Shortly before this annual meeting, Sam McClure had received a letter from another old friend of departed Robert Louis Stevenson, Will Low, the author’s American painter friend. Low wrote on “August 17th — I see you are to go to Saranac on the 26th to talk about our RLS. I wish that I …” Low then gave his excuse for not going and then added, “It is upon this basis of personal association that the Stevenson Society is founded and you particularly must be now almost the only one left who saw Louis in the house at Saranac, which the pious effort of the Stevenson Society seeks to perpetuate.”

Low was right. McClure had visited RLS in Saranac Lake on several occasions in the fall and winter of 1887-88. One of those visits went down as a game-changer in the life and times of Robert Louis Stevenson. What follows is McClure’s eyewitness account straight out of the transcript of his speech, which he delivered from a corner of Baker’s veranda on a sunny Saturday afternoon a long time ago:

“Then I began to think about getting a new novel from Stevenson, and I came up here to talk to him again. He told me that he had two novels in mind, one of them a sequel to ‘Kidnapped.’ After some conversation, I asked him how much he wanted for his serial rights; he said 800 pounds. ‘Well,’ I said, ‘I am going to pay you $8,000.’ He was somewhat reluctant and blushingly said that he didn’t feel he ought to take so much money, and was I sure he was worth it? I told him the matter was all settled. Well, he said he must consult his wife and Mr. Low and if they approved, he would make the contract. We were right in this room here (pointing) with the fireplace. Gradually he became reconciled to the offer; but still he felt he was rather greedy and wanted to explain and apologize. He was unlike almost any other author I ever met, singularly loveable as an author, and as a man.

“He wouldn’t be tempted to take as much money as that for a novel, he said, but for a plan that he had in mind. Then he explained to me that he was always better at sea than anywhere else, and he wanted to fit up a yacht and take long cruises and make his home at sea for awhile. ‘Well,’ I said, ‘that’s easy. If you get a yacht and take long sea voyages and write about them, stories of adventure and so forth, I will pay all the expenses of the yacht.’ I was young and bold, as I said. I wonder if I could have been that youth he wrote about?

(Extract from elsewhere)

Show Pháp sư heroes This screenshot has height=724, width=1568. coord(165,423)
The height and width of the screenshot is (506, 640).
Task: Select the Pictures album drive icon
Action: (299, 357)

“I think the South Seas must have been mentioned that evening for I remember that after I returned to New York I sent him a number of books about the South Seas, including a South Pacific directory. The next time I came to Saranac, we actually planned out the South Pacific cruise, talking until late into the night. That was one of the most extraordinary evenings of my life. Mr. Stevenson walked up and down that room with the fireplace, or stopped occasionally to lean his elbow on the mantelpiece and we made the most splendid plans and arrangements. We planned that when he came back he was to make a lecture tour and talk on the South Seas; that he was to take a phonograph along and make records of the sounds of the sea and the winds, the songs and speech of the natives. We planned the yacht and the provisioning of the yacht — and a good deal that man could never accomplish, but it was all real that night. And out of that talk came the South Seas cruise.”

“You see,” explained Mr. Lloyd Osbourne, stepson of Robert Louis Stevenson, “it was not that we were so glad to get away from Saranac Lake, but Mr. McClure had suggested the great South Sea trip, and it appealed most urgently to Mr. Stevenson’s love of wandering and adventure.” Osbourne is here explaining his version of events to an audience in the Saranac Lake Free Library in the winter of 1917. “I remember he was so full of it that he promptly sent for all sorts of directories, maps, and books on the subject of harbors, soundings, strange islands and their anchorage. It amuses me while it touches me still to think of him in those days, loaded up with directories, living in a dream as it were — a dream of the coming great adventure. That is why the departure from Saranac Lake is such a pleasant, exciting recollection. Yet afterward in Samoa he continually drifted back in conversation to the days and acquaintances of Saranac Lake.”